■ WHAT THIS TASK INVOLVES ■
Print each entry again exactly as written, and keep the pictures out.

■ EXERCISE INPUTS ■
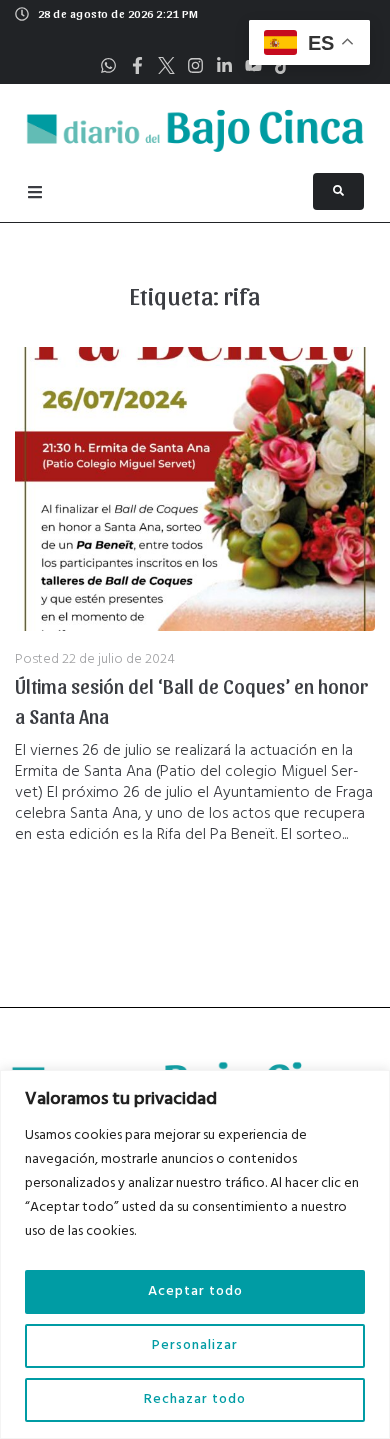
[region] (195, 1254)
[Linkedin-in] (224, 65)
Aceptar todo (195, 1291)
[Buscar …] (338, 191)
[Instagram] (195, 65)
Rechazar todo (195, 1399)
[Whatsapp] (108, 65)
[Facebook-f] (137, 65)
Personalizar (195, 1345)
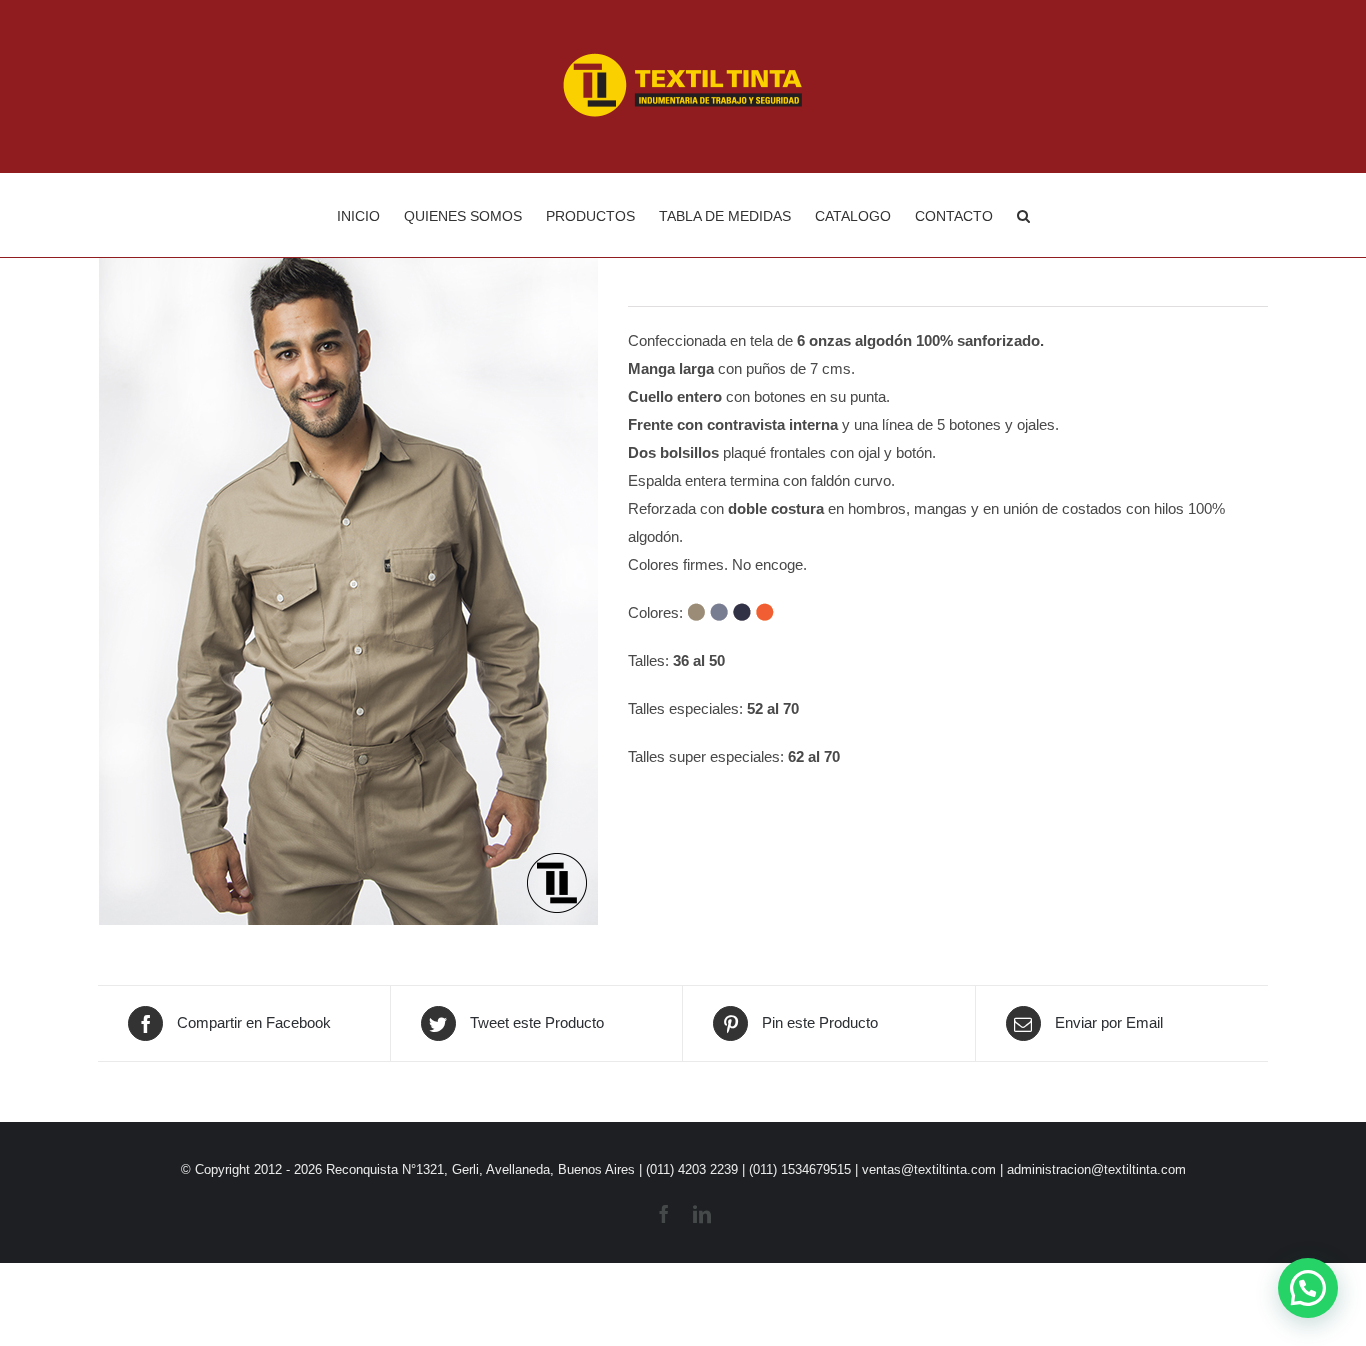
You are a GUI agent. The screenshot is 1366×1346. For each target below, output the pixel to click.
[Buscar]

■ RESPONSE ■
[region] (195, 1254)
[Linkedin-in] (224, 65)
Aceptar todo (195, 1291)
[Buscar …] (338, 191)
[Instagram] (195, 65)
Rechazar todo (195, 1399)
[Whatsapp] (108, 65)
[Facebook-f] (137, 65)
Personalizar (195, 1345)
You are a GUI agent. The screenshot is 1366×1346. For each target below, output the pixel to click.
[Buscar]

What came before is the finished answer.